What needs to be done »
Output the lines of the stored data below verbatim, from the start through the line containing "Action: pos(56,69)", both ends included. Omit the pictures.

[Stored data]
──────────
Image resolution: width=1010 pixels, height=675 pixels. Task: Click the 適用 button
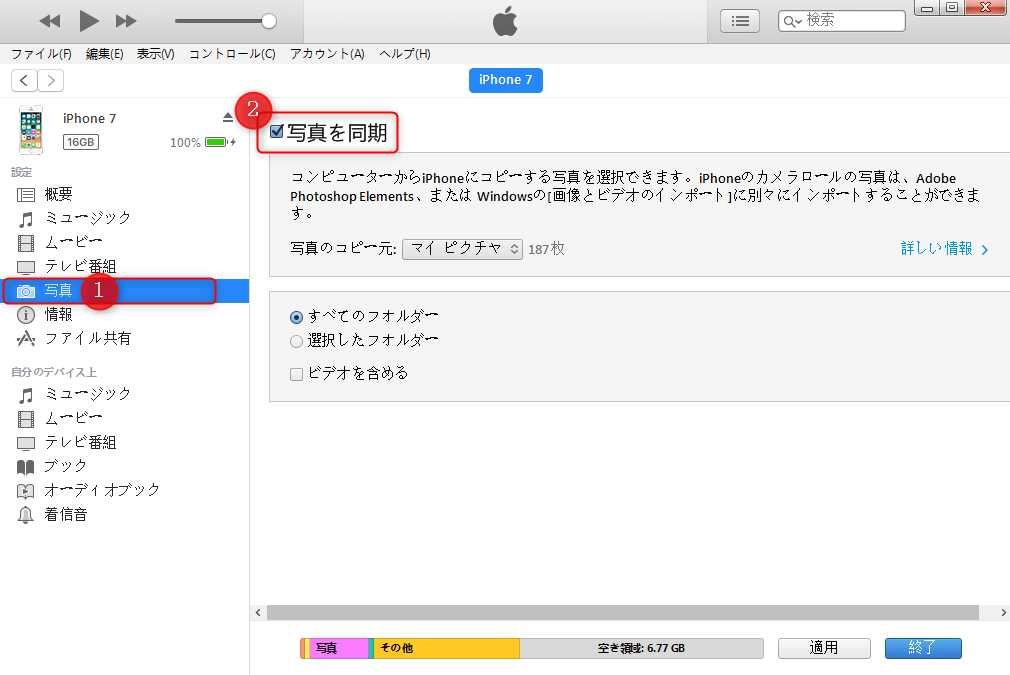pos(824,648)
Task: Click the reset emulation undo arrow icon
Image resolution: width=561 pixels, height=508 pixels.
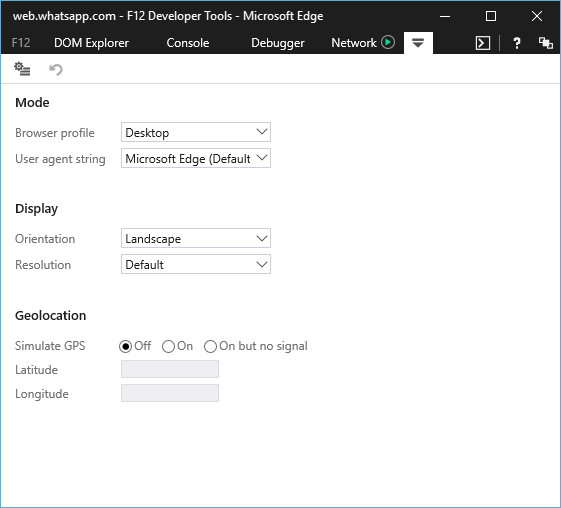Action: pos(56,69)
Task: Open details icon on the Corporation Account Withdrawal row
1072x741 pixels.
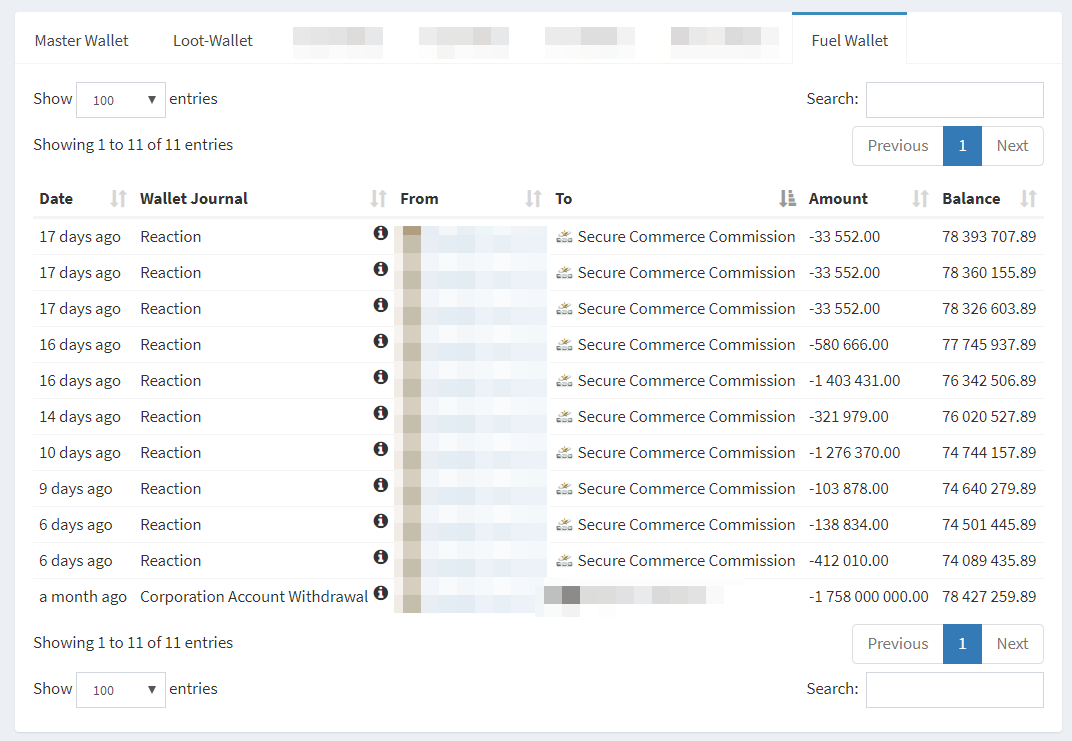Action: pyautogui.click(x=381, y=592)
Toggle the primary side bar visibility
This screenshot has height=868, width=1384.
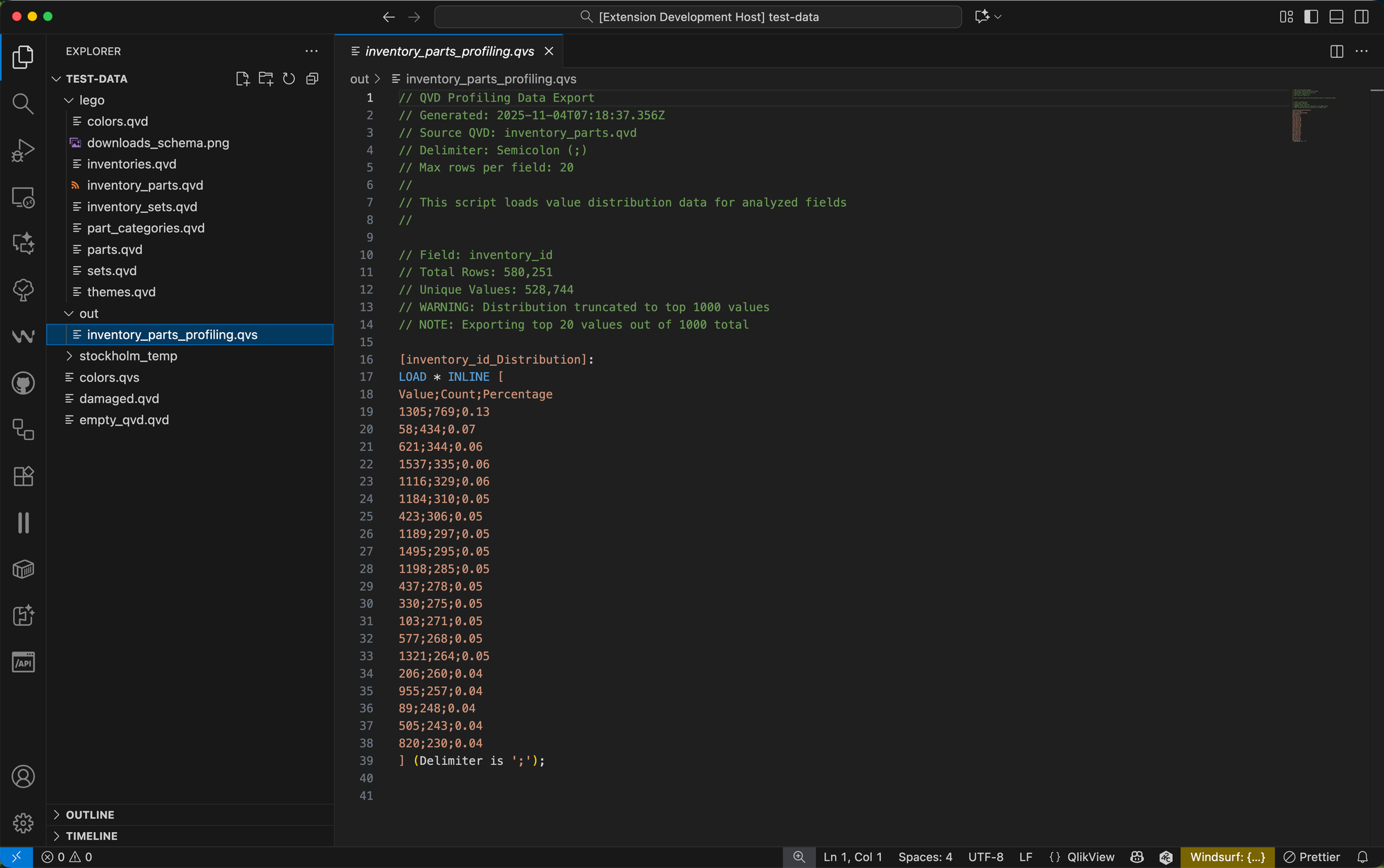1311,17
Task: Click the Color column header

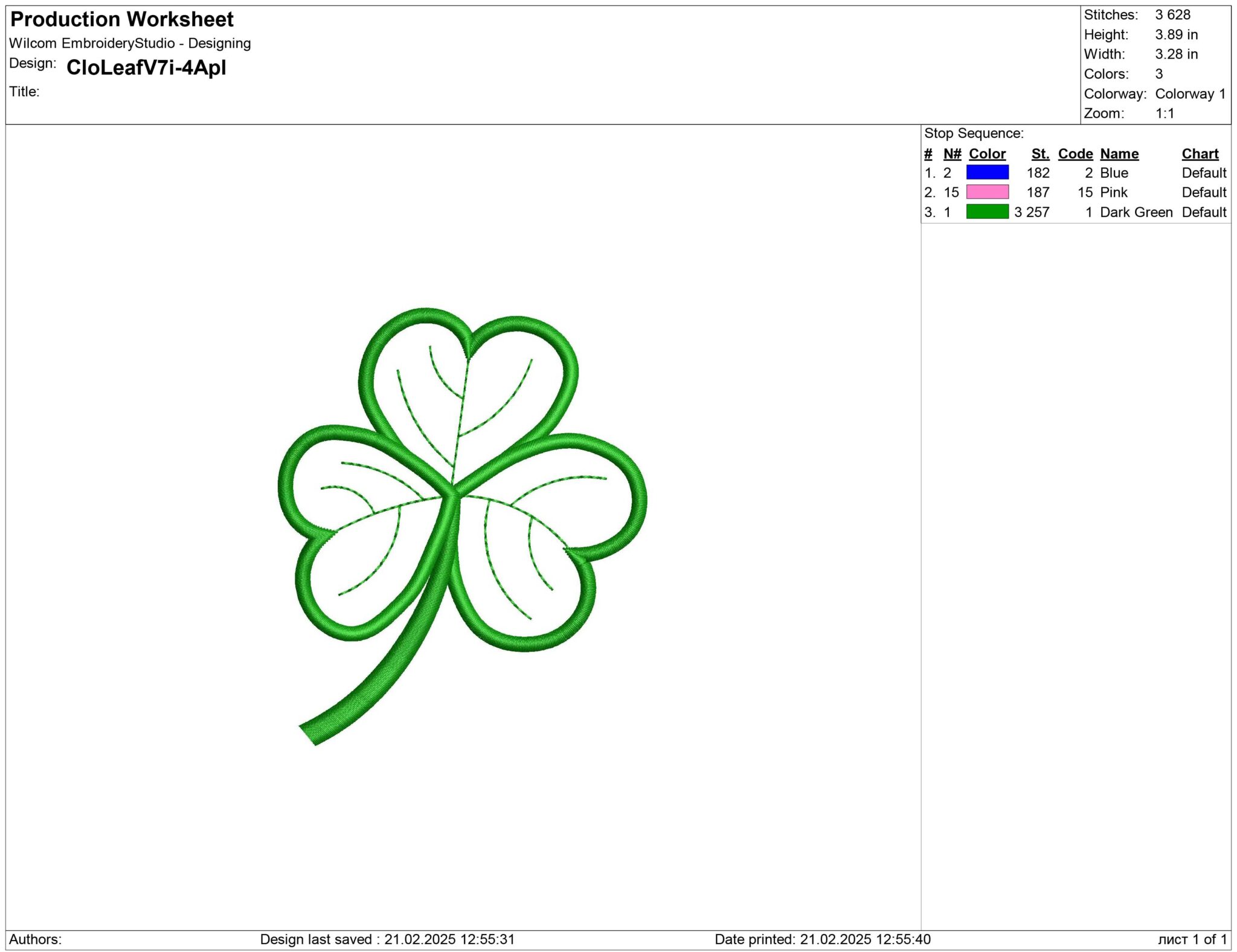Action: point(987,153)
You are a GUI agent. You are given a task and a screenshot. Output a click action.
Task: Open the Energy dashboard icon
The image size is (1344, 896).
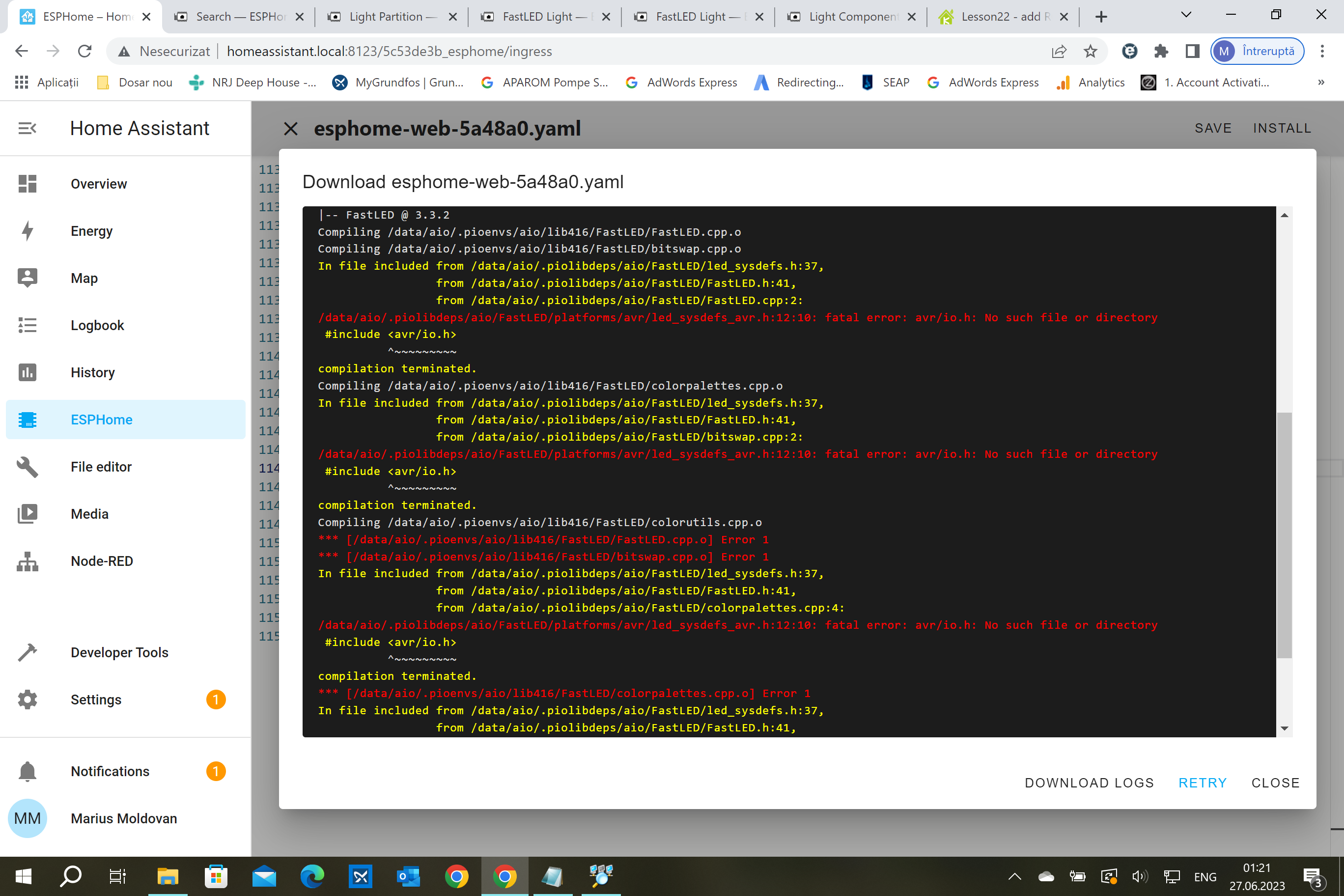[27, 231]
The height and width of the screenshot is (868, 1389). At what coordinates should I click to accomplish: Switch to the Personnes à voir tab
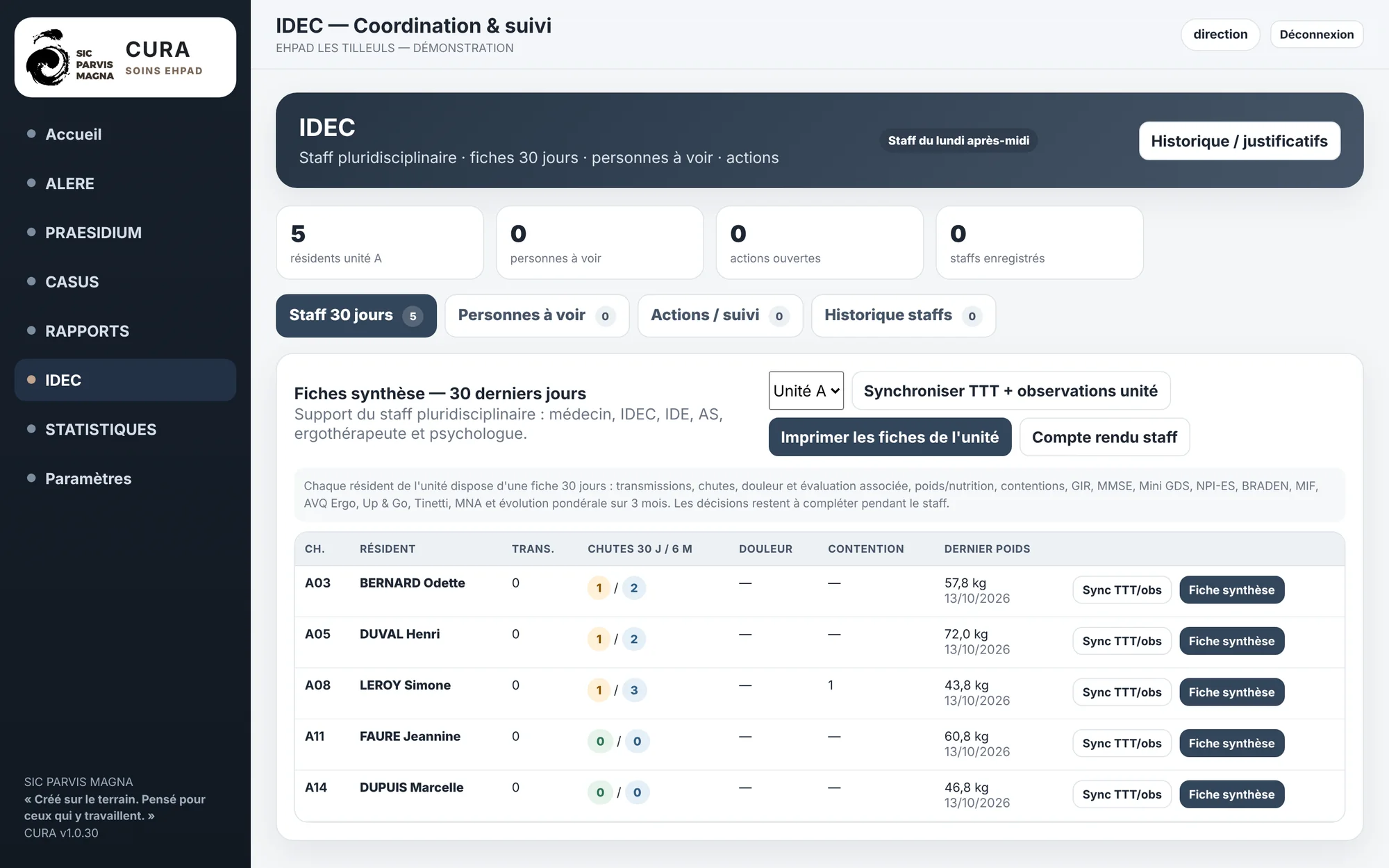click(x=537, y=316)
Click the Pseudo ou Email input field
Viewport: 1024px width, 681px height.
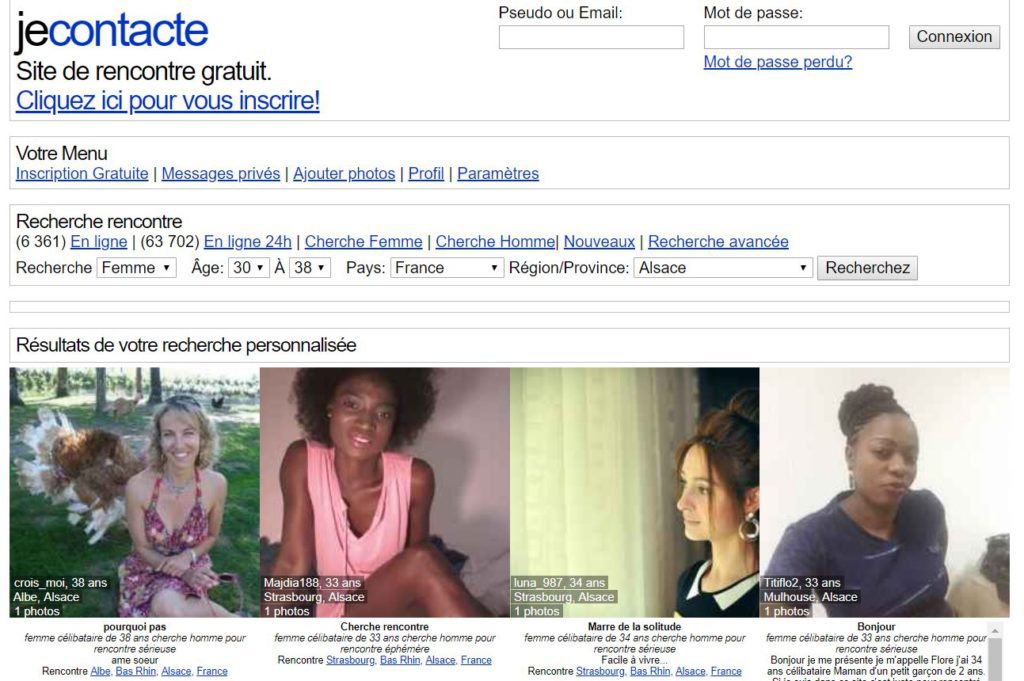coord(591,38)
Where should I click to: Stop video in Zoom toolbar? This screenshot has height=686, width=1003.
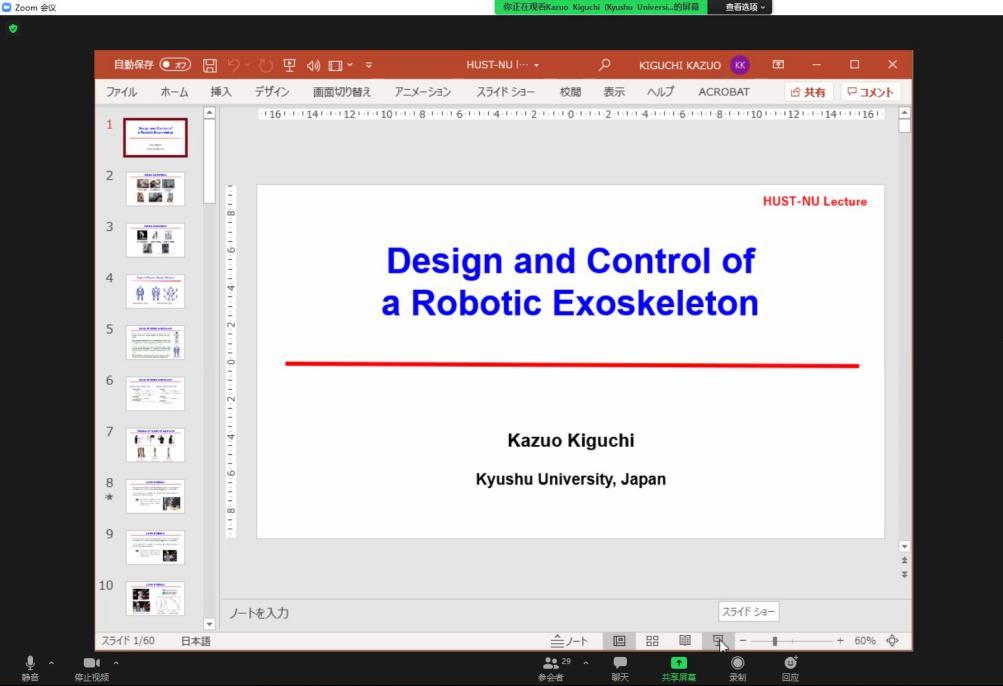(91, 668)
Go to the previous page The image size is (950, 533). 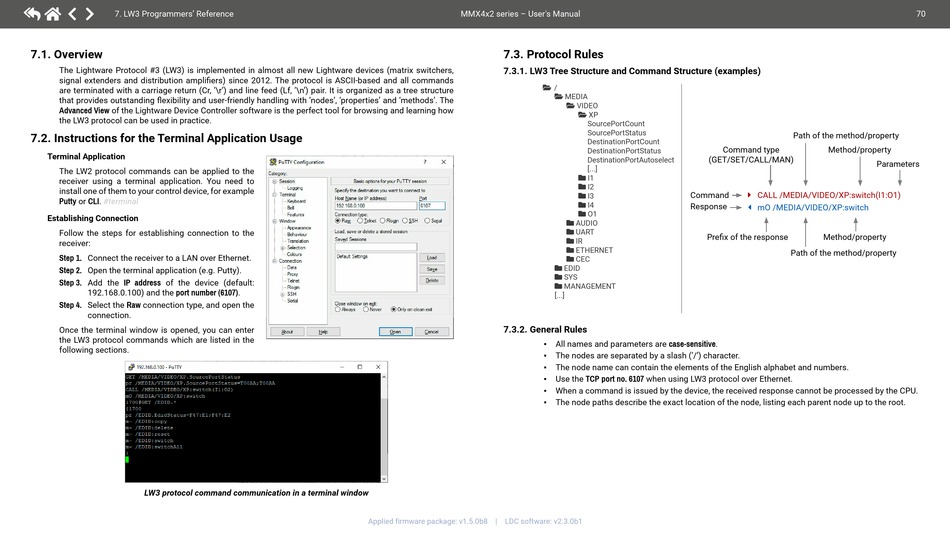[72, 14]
──────────
Task solution »
Image resolution: width=1010 pixels, height=675 pixels. Task: Click the 適用 button
pos(824,648)
Task: Click the reset emulation undo arrow icon
Image resolution: width=561 pixels, height=508 pixels.
Action: pos(56,69)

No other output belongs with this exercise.